UVIS: Unsupervised Video Instance Segmentation
Shuaiyi Huang, Saksham Suri, Kamal Gupta, Sai Saketh Rambhatla,, Ser-nam Lim, Abhinav Shrivastava

TL;DR
UVIS introduces an unsupervised framework for video instance segmentation that leverages self-supervised and vision-language models, achieving competitive results without relying on annotated video data.
Contribution
The paper presents UVIS, a novel unsupervised video instance segmentation method utilizing dense shape priors and open-set recognition, eliminating the need for annotated video data.
Findings
Achieves 21.1 AP on YoutubeVIS-2019 without annotations.
Uses a dual-memory design for improved pseudo-label quality.

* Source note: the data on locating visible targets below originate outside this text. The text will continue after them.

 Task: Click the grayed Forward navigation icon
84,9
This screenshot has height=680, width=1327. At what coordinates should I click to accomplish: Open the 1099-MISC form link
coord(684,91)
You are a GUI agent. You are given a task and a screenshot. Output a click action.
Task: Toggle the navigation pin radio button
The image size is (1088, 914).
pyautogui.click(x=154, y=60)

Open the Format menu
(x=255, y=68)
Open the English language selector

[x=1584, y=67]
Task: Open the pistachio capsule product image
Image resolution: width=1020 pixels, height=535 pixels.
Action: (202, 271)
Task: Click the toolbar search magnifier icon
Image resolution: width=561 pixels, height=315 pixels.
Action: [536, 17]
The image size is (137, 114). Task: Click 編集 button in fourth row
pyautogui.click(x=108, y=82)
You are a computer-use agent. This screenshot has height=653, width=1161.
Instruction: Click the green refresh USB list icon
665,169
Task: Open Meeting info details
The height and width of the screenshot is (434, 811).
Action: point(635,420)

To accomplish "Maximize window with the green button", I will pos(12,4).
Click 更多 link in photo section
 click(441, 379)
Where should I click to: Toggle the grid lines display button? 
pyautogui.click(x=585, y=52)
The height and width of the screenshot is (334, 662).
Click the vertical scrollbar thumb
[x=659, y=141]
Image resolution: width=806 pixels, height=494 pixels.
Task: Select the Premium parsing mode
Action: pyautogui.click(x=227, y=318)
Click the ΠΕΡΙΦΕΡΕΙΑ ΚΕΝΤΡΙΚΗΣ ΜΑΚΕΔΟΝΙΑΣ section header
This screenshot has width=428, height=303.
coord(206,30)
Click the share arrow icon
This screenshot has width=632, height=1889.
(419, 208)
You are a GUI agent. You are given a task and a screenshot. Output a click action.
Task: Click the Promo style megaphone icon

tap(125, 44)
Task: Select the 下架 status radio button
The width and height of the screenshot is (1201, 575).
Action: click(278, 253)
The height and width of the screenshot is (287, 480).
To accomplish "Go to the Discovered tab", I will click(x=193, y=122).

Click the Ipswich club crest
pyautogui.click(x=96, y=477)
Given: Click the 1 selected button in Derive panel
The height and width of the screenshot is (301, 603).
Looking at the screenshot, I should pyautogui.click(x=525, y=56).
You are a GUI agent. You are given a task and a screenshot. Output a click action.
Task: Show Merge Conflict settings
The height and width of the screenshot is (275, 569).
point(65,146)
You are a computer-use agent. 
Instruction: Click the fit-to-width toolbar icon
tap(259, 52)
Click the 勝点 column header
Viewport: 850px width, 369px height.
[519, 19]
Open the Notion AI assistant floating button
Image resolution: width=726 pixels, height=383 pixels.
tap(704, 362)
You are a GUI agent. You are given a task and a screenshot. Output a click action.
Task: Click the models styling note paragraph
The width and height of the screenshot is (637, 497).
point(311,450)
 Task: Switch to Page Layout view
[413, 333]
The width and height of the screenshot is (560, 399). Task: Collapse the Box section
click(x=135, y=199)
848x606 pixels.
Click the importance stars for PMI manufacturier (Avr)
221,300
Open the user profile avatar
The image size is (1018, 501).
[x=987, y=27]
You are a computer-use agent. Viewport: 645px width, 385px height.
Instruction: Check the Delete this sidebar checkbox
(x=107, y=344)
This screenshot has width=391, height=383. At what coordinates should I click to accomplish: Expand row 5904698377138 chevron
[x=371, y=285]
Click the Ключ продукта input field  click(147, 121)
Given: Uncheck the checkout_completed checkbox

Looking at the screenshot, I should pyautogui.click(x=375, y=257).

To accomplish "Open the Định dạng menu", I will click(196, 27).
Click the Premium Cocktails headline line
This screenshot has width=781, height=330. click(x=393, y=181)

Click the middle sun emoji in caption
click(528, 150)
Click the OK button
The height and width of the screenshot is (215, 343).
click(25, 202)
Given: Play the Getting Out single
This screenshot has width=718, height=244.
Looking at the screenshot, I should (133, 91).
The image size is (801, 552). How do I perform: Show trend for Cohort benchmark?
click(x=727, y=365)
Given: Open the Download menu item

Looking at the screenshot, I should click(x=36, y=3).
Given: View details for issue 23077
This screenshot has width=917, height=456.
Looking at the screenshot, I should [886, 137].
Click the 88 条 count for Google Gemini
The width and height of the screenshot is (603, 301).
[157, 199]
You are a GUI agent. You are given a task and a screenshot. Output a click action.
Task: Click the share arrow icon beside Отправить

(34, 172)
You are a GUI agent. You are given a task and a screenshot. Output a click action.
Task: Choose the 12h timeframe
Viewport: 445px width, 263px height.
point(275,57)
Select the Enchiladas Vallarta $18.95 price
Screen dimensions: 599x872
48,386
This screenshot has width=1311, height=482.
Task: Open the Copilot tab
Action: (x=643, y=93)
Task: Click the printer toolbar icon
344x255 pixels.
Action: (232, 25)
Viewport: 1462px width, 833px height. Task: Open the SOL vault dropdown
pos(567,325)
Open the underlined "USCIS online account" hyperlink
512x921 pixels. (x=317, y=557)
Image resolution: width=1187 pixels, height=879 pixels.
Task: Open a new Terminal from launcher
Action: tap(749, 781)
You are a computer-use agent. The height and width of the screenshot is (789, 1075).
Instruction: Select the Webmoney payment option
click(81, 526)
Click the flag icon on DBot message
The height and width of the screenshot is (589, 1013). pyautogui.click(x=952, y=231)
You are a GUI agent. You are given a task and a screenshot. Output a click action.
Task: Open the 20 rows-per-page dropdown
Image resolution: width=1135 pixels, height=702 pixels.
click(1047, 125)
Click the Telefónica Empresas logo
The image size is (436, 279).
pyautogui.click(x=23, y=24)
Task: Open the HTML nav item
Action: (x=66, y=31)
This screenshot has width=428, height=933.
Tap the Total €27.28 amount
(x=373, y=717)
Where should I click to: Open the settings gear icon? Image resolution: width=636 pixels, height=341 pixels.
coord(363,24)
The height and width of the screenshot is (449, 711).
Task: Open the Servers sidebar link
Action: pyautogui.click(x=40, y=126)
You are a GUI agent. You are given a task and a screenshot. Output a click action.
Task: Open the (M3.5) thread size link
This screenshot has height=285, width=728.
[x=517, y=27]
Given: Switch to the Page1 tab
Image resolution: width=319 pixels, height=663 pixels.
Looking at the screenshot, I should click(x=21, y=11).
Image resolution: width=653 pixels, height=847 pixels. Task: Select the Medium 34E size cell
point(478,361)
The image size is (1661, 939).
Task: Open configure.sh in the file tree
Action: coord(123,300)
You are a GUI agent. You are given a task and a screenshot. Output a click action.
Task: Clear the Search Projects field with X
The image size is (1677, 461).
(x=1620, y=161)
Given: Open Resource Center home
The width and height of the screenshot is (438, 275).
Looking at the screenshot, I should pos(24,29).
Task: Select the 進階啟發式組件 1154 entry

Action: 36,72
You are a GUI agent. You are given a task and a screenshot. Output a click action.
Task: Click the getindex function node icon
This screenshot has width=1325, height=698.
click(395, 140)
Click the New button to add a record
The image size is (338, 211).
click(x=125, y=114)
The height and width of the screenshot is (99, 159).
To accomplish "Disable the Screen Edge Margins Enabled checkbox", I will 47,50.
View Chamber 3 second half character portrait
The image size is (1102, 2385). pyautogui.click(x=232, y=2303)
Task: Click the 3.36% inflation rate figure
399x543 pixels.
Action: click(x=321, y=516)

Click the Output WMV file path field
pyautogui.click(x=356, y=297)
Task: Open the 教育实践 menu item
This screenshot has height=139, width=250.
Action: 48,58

Demonstrates competitive performance on standard benchmarks.
Abstract
Video instance segmentation requires classifying, segmenting, and tracking every object across video frames. Unlike existing approaches that rely on masks, boxes, or category labels, we propose UVIS, a novel Unsupervised Video Instance Segmentation (UVIS) framework that can perform video instance segmentation without any video annotations or dense label-based pretraining. Our key insight comes from leveraging the dense shape prior from the self-supervised vision foundation model DINO and the openset recognition ability from the image-caption supervised vision-language model CLIP. Our UVIS framework consists of three essential steps: frame-level pseudo-label generation, transformer-based VIS model training, and query-based tracking. To improve the quality of VIS predictions in the unsupervised setup, we introduce a dual-memory design. This design includes a semantic memory bank for…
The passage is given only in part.